+++ Texto proporcionado +++

Cuentos góticos: el miedo como fuente
de placer
"No creo en fantasmas, pero me dan miedo", decía en el apogeo del siglo de las luces M adame
du Deffand, amiga epistolar del inglés Horace Walpole, considerado el fundador de la literatura
gótica con El castillo de Otranto (1764). Su novela alcanzó no menos de 115 ediciones
(incluso hay una chilena, publicada por Nascimento en 1979, con prólogo de Alfonso Calderón)
y contiene la mayoría de los temas que caracterizaron al género durante las siete décadas
siguientes, dejando huellas en la narrativa fantástica que perduran hasta hoy.
Como resume David Roas en su prólogo a Paseando con fantasmas. Antología del cuento
gótico, lo macabro juega en esta clase de ficciones un papel fundamental, que explica tanto su
popularidad como sus excesos. Abundan apariciones de espectros y otros fenómenos
fantásticos; crímenes y acciones sanguinarias ("desde el sadismo desaforado hasta la necrofilia,
pasando por la violación"); secretos horrendos; maldiciones; gemidos; lo "terrorífico
arquitectónico" (castillos en ruinas, criptas, pasadizos...); naturaleza desbordada (tormentas, cascadas, bosques espesos, mares
encrespados); amores imposibles; mujeres cautivas y caballeros que no siempre alcanzan a salvarlas del villano, personificado generalmente
en un noble sádico o en un monje perverso.
El imaginario medieval, recreado a fines del siglo XVIII, persigue tanto un efecto de distanciamiento cronológico como geográfico. Fue el
propio Walpole quien añadió el subtítulo "A Gothic Story" en la segunda edición de su novela, ambientada en los siglos XII y XIII, y que
presentaba como la traducción de un relato italiano publicado en 1529, truco de desplazamiento literario que años más tarde llevaría hasta la
perfección Jan Potocki en El manuscrito encontrado en Zaragoza (1804). En realidad, Walpole escribió El castillo de Otranto en su
casa de Strawberry Hill, Twickenham, cerca de Londres: un pequeño castillo construido en 1748 de acuerdo al gothic revival puesto de moda
entre la aristocracia, que concebía el arte medieval como oscuro y bárbaro en oposición a la razón y la armonía neoclásicas.

+++

§ Comprueba tu comprensión:
1) Según el texto sobre los cuentos góticos, ¿en qué año se construyó la casa de Strawberry Hill donde Walpole escribió El castillo de Otranto?
2) Prosigue el texto sobre los cuentos góticos a partir de su última oración.

+++ Información registrada +++

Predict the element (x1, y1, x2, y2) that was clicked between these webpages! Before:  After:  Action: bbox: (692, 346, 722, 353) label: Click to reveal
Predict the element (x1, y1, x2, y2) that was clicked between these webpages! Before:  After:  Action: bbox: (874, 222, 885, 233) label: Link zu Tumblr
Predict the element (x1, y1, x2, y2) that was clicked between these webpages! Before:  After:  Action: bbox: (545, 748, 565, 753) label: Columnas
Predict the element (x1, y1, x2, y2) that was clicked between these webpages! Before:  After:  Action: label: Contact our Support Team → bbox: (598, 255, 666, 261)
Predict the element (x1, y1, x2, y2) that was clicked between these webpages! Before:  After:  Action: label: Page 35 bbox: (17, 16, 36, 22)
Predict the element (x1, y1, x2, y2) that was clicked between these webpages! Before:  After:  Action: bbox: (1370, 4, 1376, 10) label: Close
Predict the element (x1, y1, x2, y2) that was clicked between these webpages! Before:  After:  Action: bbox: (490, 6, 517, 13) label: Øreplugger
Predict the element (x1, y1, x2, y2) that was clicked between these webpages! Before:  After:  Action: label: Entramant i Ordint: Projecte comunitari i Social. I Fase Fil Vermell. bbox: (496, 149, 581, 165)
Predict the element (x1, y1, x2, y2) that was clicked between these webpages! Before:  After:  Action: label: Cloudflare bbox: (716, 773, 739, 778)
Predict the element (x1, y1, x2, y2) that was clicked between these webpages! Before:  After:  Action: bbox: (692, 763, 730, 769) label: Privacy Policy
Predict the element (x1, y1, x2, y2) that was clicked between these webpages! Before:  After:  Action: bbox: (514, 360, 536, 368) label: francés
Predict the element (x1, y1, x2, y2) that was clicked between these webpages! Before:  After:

+++

§ Problemas resueltos:
1) En 1748.

2)
Helada como la muerte
Según el Atlas de la novela europea, de Franco M oretti, de sesenta narraciones góticas inglesas publicadas entre 1770 y 1840, la máxima
concentración de escenarios se halla en el triángulo comprendido entre el Rin, la Selva Negra y el Harz (la región del aquelarre y el pacto con
el diablo). Este desplazamiento del sur al norte de Europa sucede conforme se pasa del siglo XVIII al XIX y afianza su dominio el
romanticismo, que asume y refina la herencia gótica alejándola del lugar común al que la arrastraron sus convenciones.
Paseando con fantasmas ordena cronológicamente 18 cuentos del género que registran esta evolución. El primero, "Sir Bertrand", pertenece
a una colección de relatos que Anne Letitia Barbauld prologó con el ensayo On the Pleasure Derived from Objects of Terror (1773). La
autora se preguntaba por qué las "aflicciones humanas" pueden llegar a deleitarnos, sensación que contradice la moral y los buenos
sentimientos. Su cuento, precisamente, muestra el desamparo de un caballero que llega, en mitad de la noche, a un castillo abandonado. La
puerta de entrada se cierra detrás de él, después de forzarla. Una llama misteriosa lo guía en medio de la más absoluta oscuridad. Suena una
campana. Sube una escalera. Luego otra, más estrecha. Siente que lo aferra una mano "helada como la muerte". Aterrado, la corta con su
espada. Se escucha un gemido. Avanza por un sinuoso corredor. La enigmática luz lo lleva hasta una cripta...
Están todos los ingredientes que el lector ha encontrado en muchos libros y películas de terror. Tantos que ya no puede sentir miedo y, sin
embargo, continúa disfrutando con el que siente el personaje. En no pocos casos -como en las novelas de Sade, contemporáneas de las
góticas-, la pregunta es cuánto dolor puede soportar el héroe o la heroína. En el "Envenenador de M ontremos" (1791), publicado tres años
después de la Revolución Francesa, Richard Cumberland ataca, sin necesidad de apelar a elementos sobrenaturales, la administración de
justicia y el uso de la tortura. Claro que Cumberland se cuida de situar su relato lo más lejos posible, en Portugal, donde un caballero es
acusado de asesinar a su hermanastra después de dejarla embarazada.
Las transgresiones del orden -social, sexual, religioso, natural- son el corazón del relato, a condición, eso sí, de castigar siempre al culpable.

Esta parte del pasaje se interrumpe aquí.